In your profit calculation are you including the startup costs or is the $100 the difference between your sales revenue and your current costs?

That'll be the profit (Revenue-Expenses). My break even point on the investment is years away I think. I'm hoping when all is said and done this year that I've got a small profit under my belt. My understanding is that since I'll have taken 3 years of write offs as I've established the business, I need to show a profit in 2 out of 5 years to avoid being classified as a hobby by the IRS. I have to show a profit next year on the taxes. Even though I have additional plantings that I intend to do, I will be holding off on them for 2019 just to keep expenses down.

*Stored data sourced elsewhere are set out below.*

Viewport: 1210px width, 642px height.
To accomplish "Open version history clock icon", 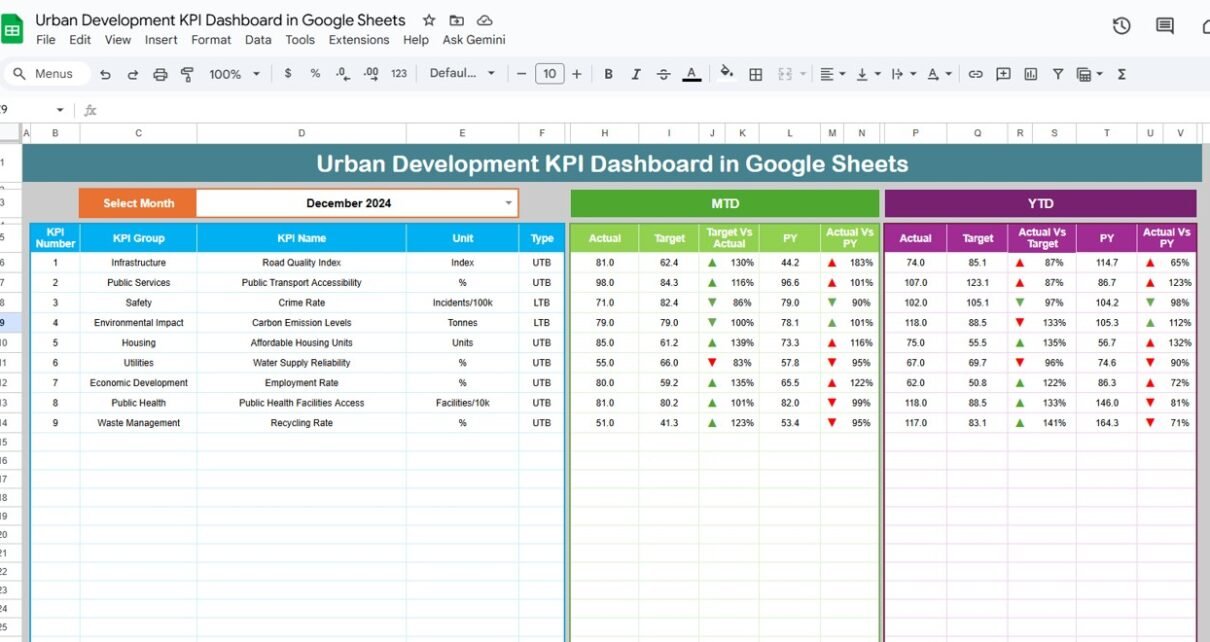I will tap(1121, 26).
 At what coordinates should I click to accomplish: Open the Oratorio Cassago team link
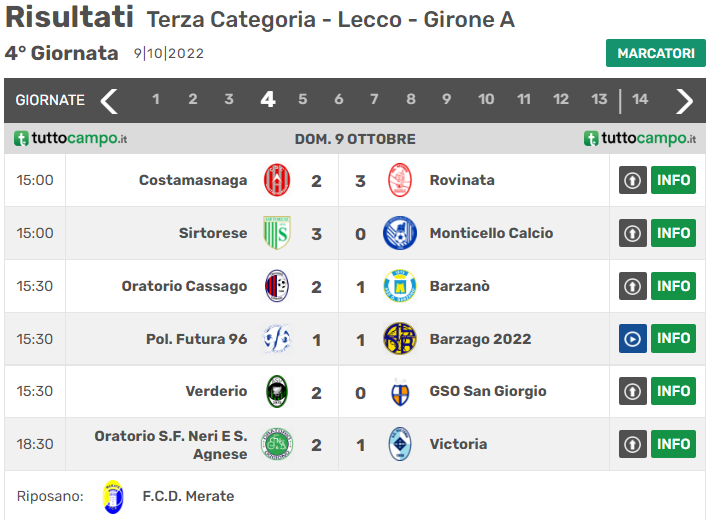coord(184,286)
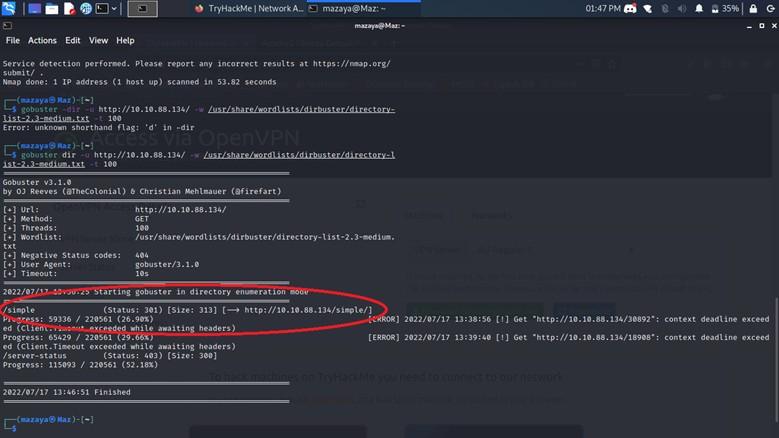Open the file manager from panel

(x=51, y=8)
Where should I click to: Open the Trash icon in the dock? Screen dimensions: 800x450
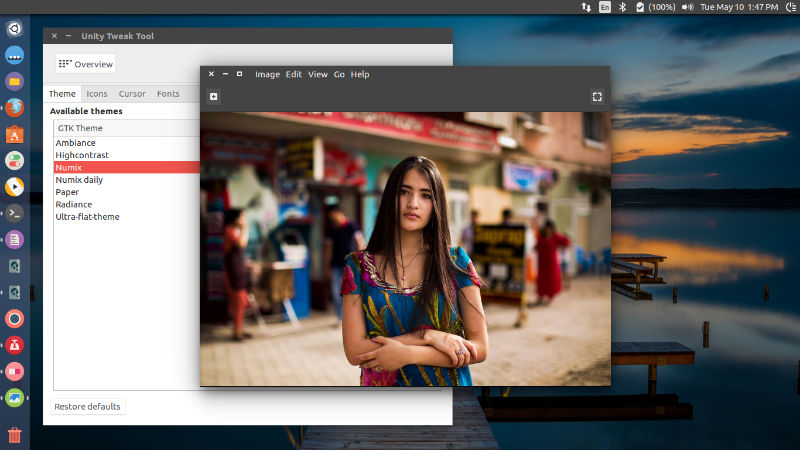pyautogui.click(x=15, y=435)
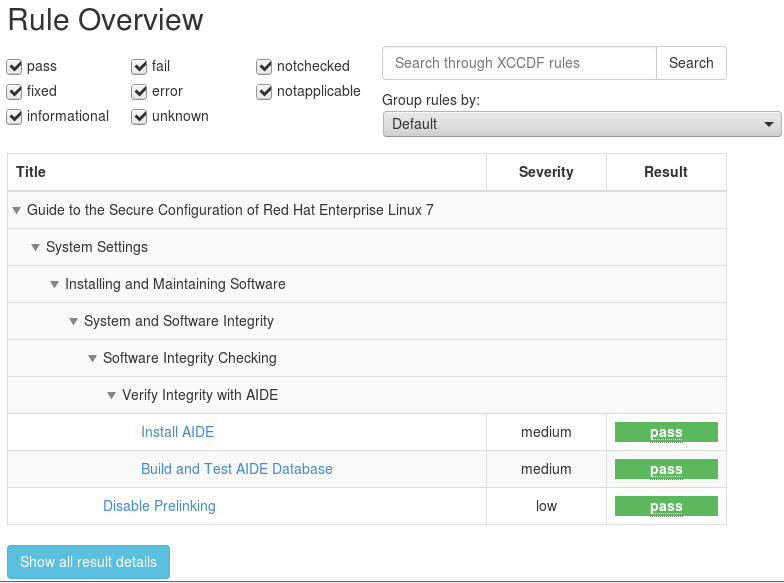Collapse Verify Integrity with AIDE group
784x583 pixels.
(112, 395)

I know I could clearly demonstrate that I am doing this as a business and intend to turn a profit (I've got the business plan, licenses, etc...) but I'd prefer not to attract their attention if I can help it.
 
Wow - I, as an amateur wanting to go commercial but need my county to become "wet" to get a winery permit, am very interested in what it takes to be profitable.
Since you operate out of your home I would think that you have practically no overhead and your expenses would be only your production costs to produce your wine. My production costs per bottle are around $4.50. Assuming I could sell my wine at between $12 and $20 per bottle, I would make $100 by the time I sold 10 bottles. I'm sure you sold more than 10 bottles so what am I not seeing here?
 
Wow - I, as an amateur wanting to go commercial but need my county to become "wet" to get a winery permit, am very interested in what it takes to be profitable.
Since you operate out of your home I would think that you have practically no overhead and your expenses would be only your production costs to produce your wine. My production costs per bottle are around $4.50. Assuming I could sell my wine at between $12 and $20 per bottle, I would make $100 by the time I sold 10 bottles. I'm sure you sold more than 10 bottles so what am I not seeing here?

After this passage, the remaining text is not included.